**About this exercise**:
Set down the final stretch of the data, from the line that holds "Open the Gaming controller icon" through the last line, both included, with pictures left out.

Saved entries

== Segment start ==

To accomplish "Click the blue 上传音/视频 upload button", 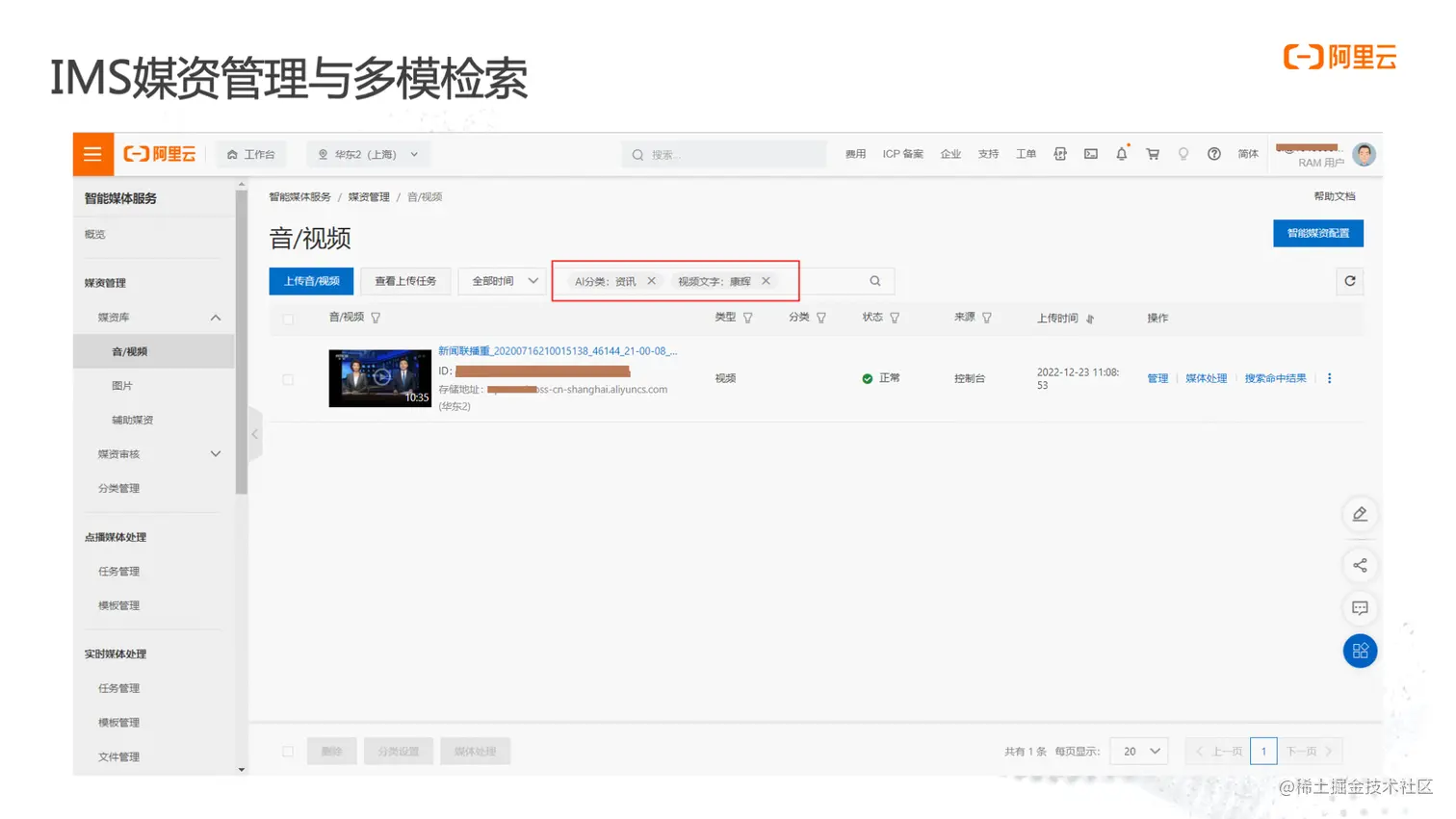I will pyautogui.click(x=310, y=281).
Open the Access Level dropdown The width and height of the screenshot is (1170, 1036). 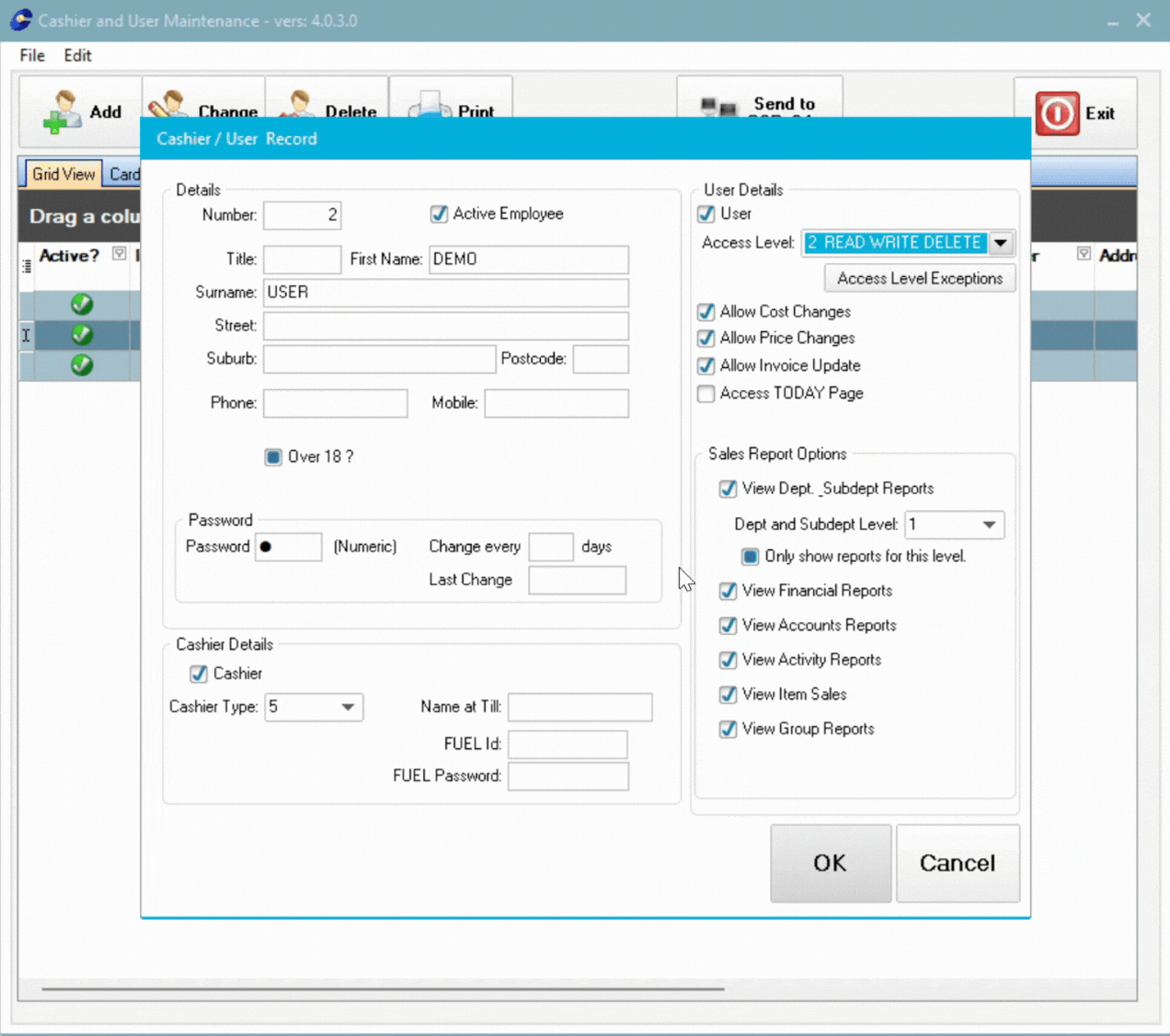(1000, 242)
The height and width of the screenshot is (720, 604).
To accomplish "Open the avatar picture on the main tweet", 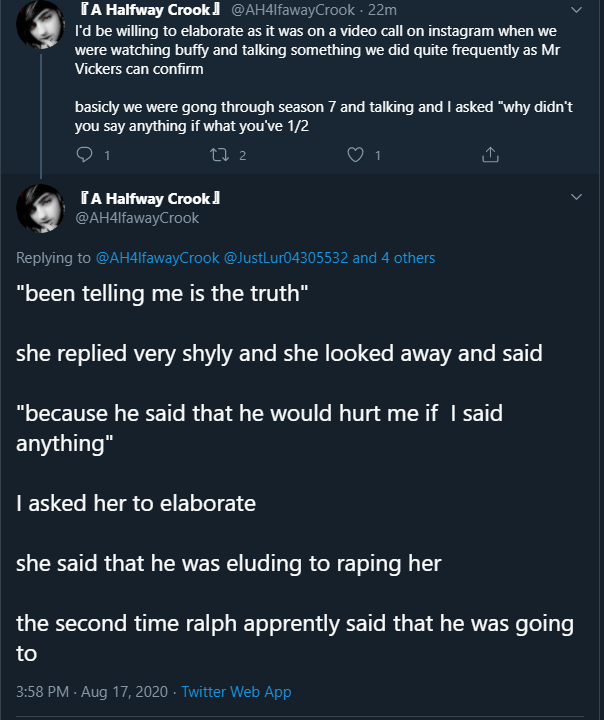I will click(40, 208).
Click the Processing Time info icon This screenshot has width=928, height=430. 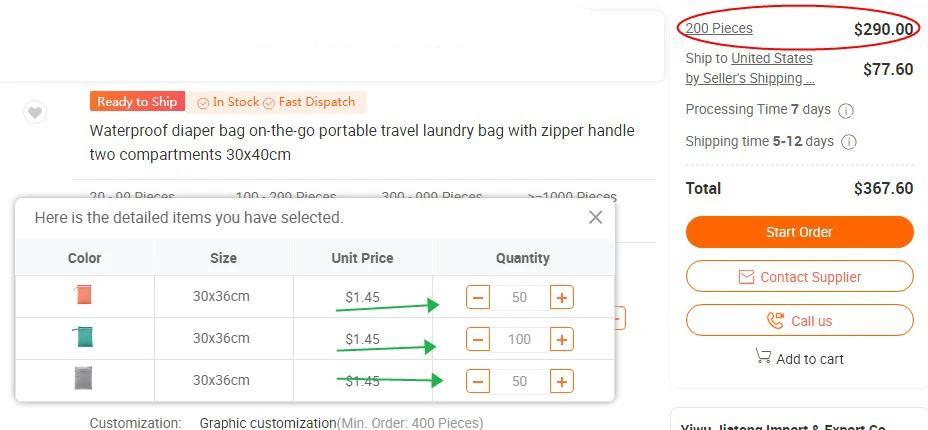click(845, 110)
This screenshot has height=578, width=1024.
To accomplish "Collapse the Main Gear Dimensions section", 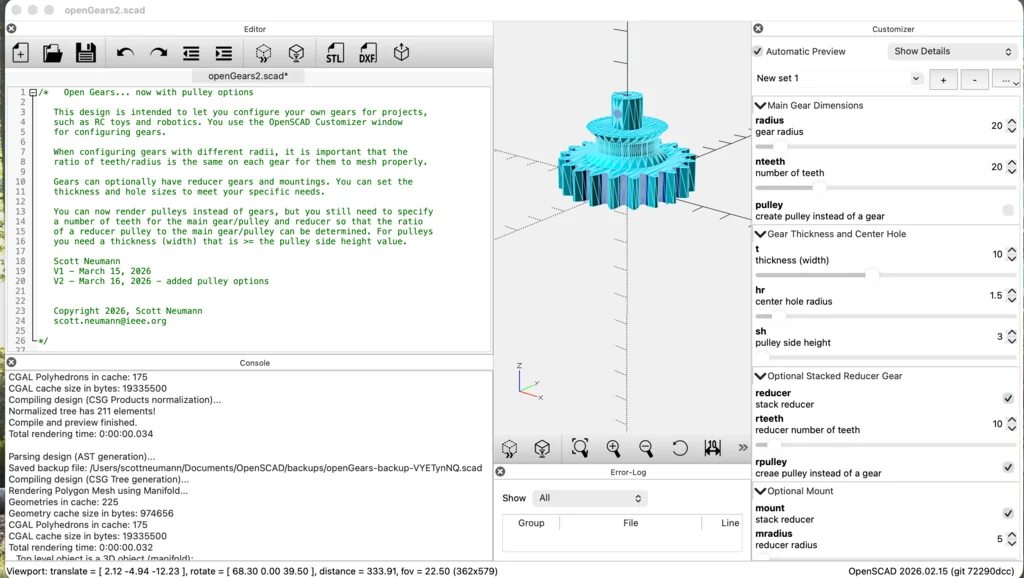I will tap(761, 105).
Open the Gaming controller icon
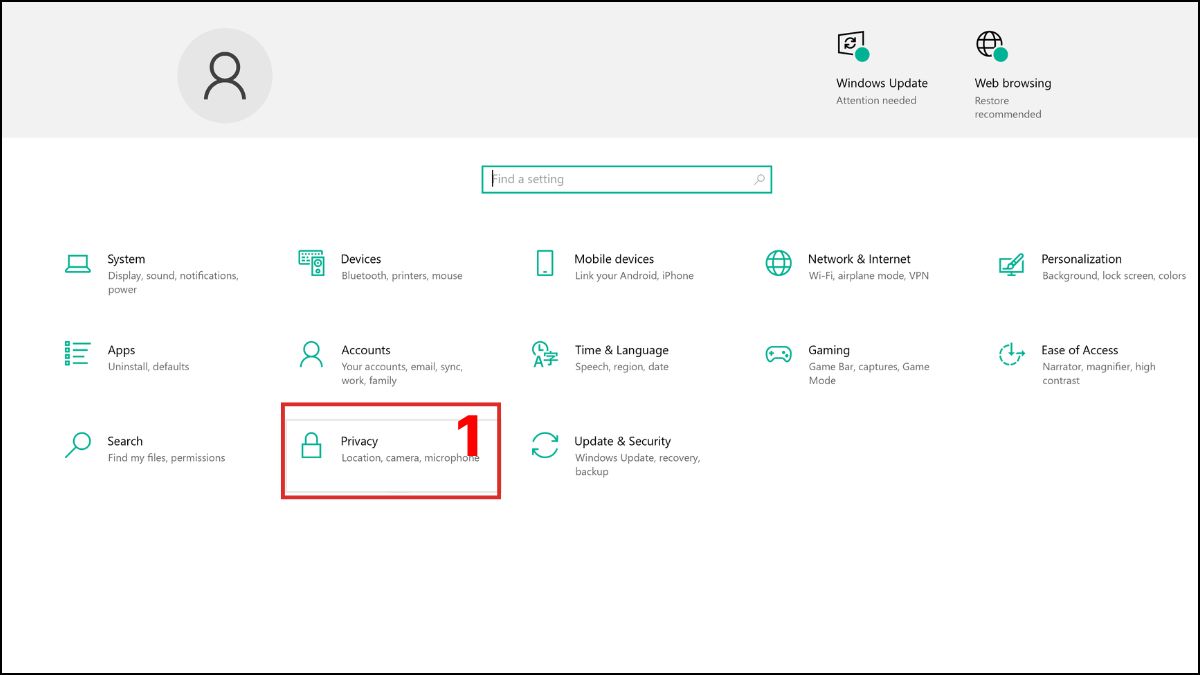 pos(778,354)
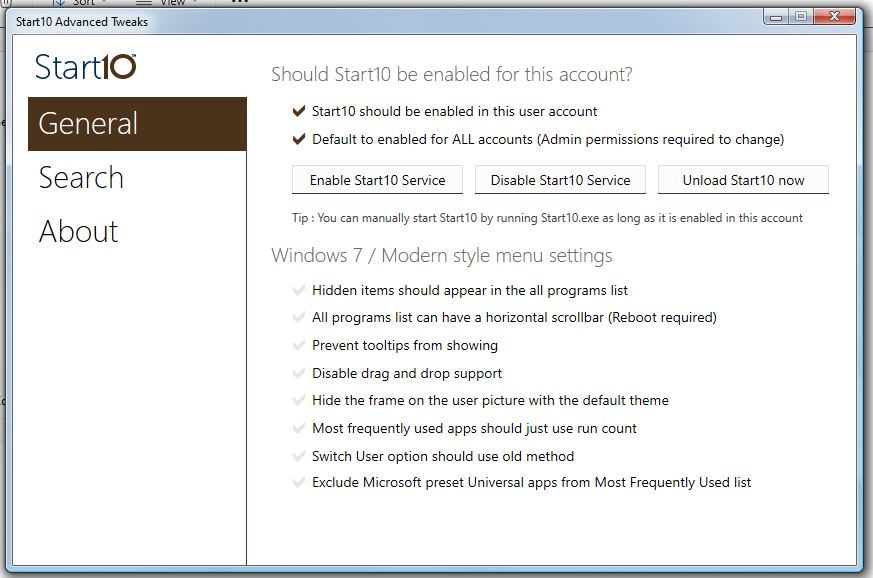Enable horizontal scrollbar for all programs list
873x578 pixels.
(x=298, y=317)
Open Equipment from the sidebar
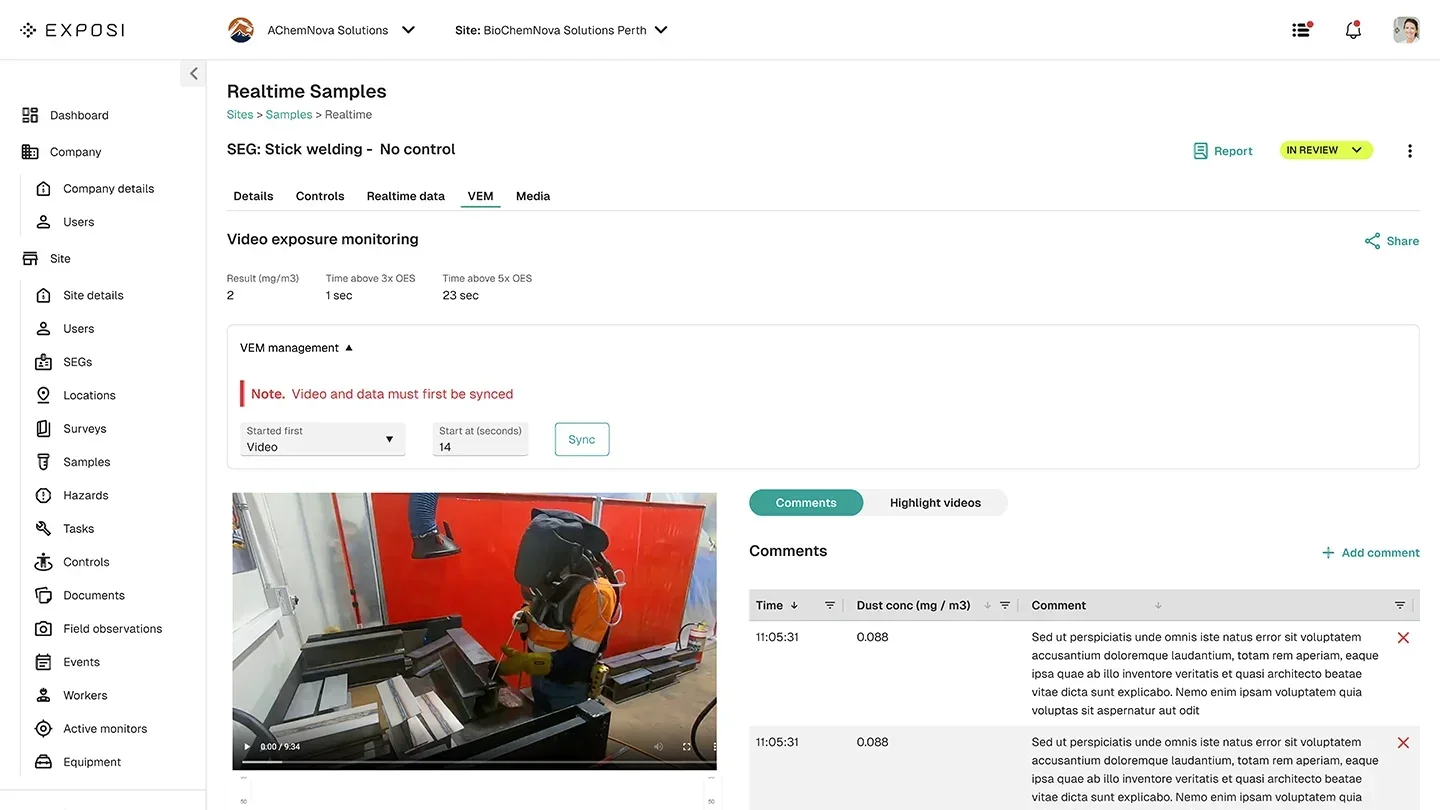 (x=92, y=761)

== Segment end ==

**Task output**:
Open the Gaming controller icon
 pos(778,354)
Enable horizontal scrollbar for all programs list
873x578 pixels.
(x=298, y=317)
Open Equipment from the sidebar
 (x=92, y=761)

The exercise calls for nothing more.